=== DOCUMENT SECTION ===
-*-

Histogram of those 100 performance estimates

metrics_boot |> plot_hist(".estimate", bins = 10)

Average performance over those 100 estimates

collect_metrics(fits_lr_boot, summarize = TRUE)

# A tibble: 1 × 6
  .metric  .estimator  mean     n std_err .config             
  <chr>    <chr>      <dbl> <int>   <dbl> <chr>               
1 accuracy binary     0.817   100 0.00338 Preprocessor1_Model1

You should also refit a final model in the full data at the end as before to get final single fitted model for later use

Relevant comparisons, strengths/weaknesses for bootstrap for resampling

The bootstrap resampling performance estimate will have higher bias than K-fold using typical K values (bias equivalent to about K = 2)
Although training sets have full n, they only include about 63% unique observations. These models under perform training sets with 80 - 90% unique observations
With smaller training set sizes, this bias is considered too high by some (Kuhn)

The bootstrap resampling performance estimate will have less variance than K-fold
Compare SE of accuracy for 100 resamples using k-fold with repeats: 0.0060406 vs. bootstrap: 0.0033803
With 1000 bootstraps (and test sets with ~ 37% of n) can get a very precise estimate of held-out error

Can also represent the variance of our held-out error (like repeated K-fold)
Used primarily for selecting among model configurations when you don’t care about bias and just want a precise selection metric
Useful in explanation scenarios where you just need the “best” model
“Inner loop” of nested cross validation (more on this later)

5.10 Using Resampling to Select Best Model Configurations

In all of the previous examples, we have used various resampling methods only to evaluate the performance of a single model configuration in new data. In these instances, we were treating the held-out sets as test sets.

Resampling is also used to get held out performance estimates to select best model configurations.

-*-

=== WORK INSTRUCTION ===
Continue the resampling notes above, starting right after their last sentence about choosing the best model configurations.

=== RECORD SET ===

-*-

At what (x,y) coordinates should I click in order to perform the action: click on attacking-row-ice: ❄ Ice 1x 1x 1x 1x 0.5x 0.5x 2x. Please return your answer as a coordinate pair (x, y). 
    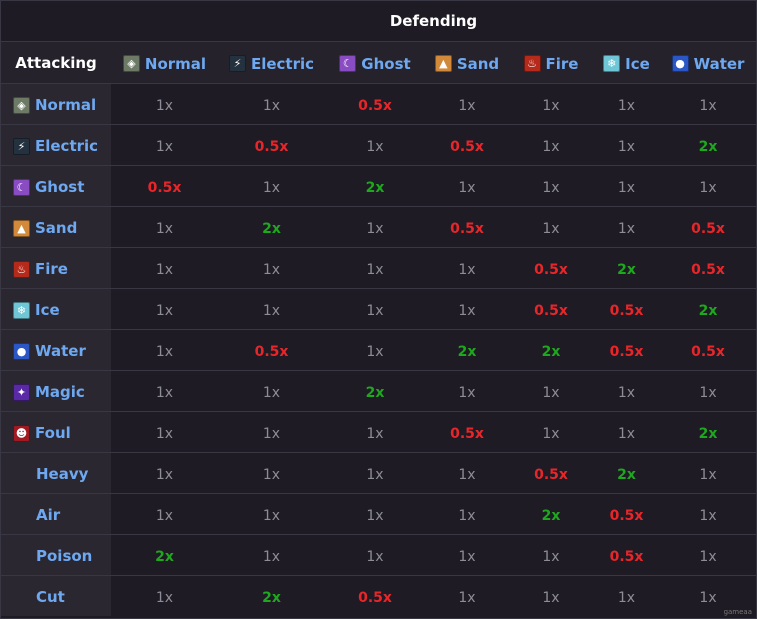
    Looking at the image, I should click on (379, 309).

-*-

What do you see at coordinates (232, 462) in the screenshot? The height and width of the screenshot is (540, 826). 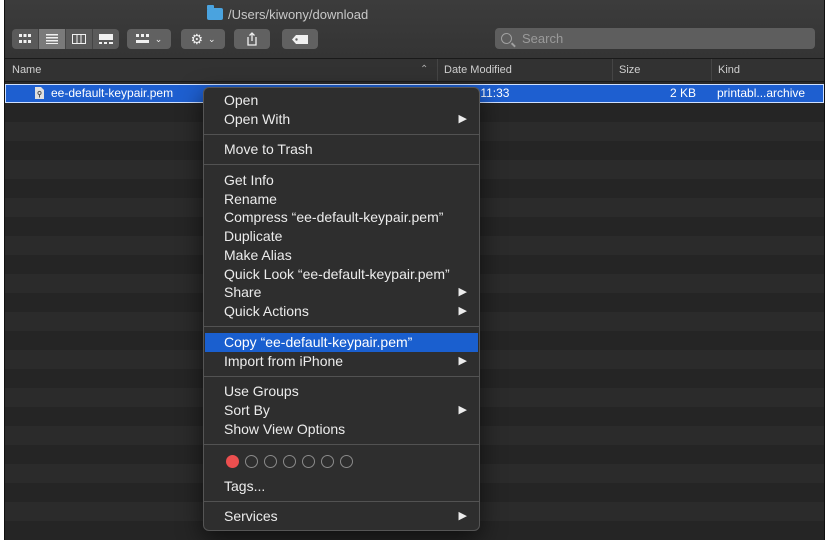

-*-

=== FINAL ANSWER ===
Best means the model configuration that performs the best in new data and therefore is closest to the true DGP for the data

For example, we might want to select among model configurations in an explanatory scenario to have a principled approach to determine the model configuration that best matches the true DGP (and would be best to test your hypotheses). e.g.,

Selecting covariates to include
Deciding on X transformations
Outlier identification approach
Statistical algorithm

We can simply get performance estimates for each configuration using one of the previously described resampling methods

We would call the held-out data (the single set, the folds, the OOB samples) a validation set
We select the model configuration with the best mean (or median?) across our resampled validation sets on the relevant performance metric.

One additional common scenario where you will do model selection across many model configurations is when “tuning” (i.e., selecting) the best values for hyperparameters for a statistical algorithm (e.g., k in KNN).

tidymodels makes this easy and it follows a very similar workflow as earlier with a few changes

We will need to indicate which hyperparameters we plan to tune in the statistical algorithm
We need (or can) select values to consider for that hyperparameter (or we can let the tune package functions decide in some cases)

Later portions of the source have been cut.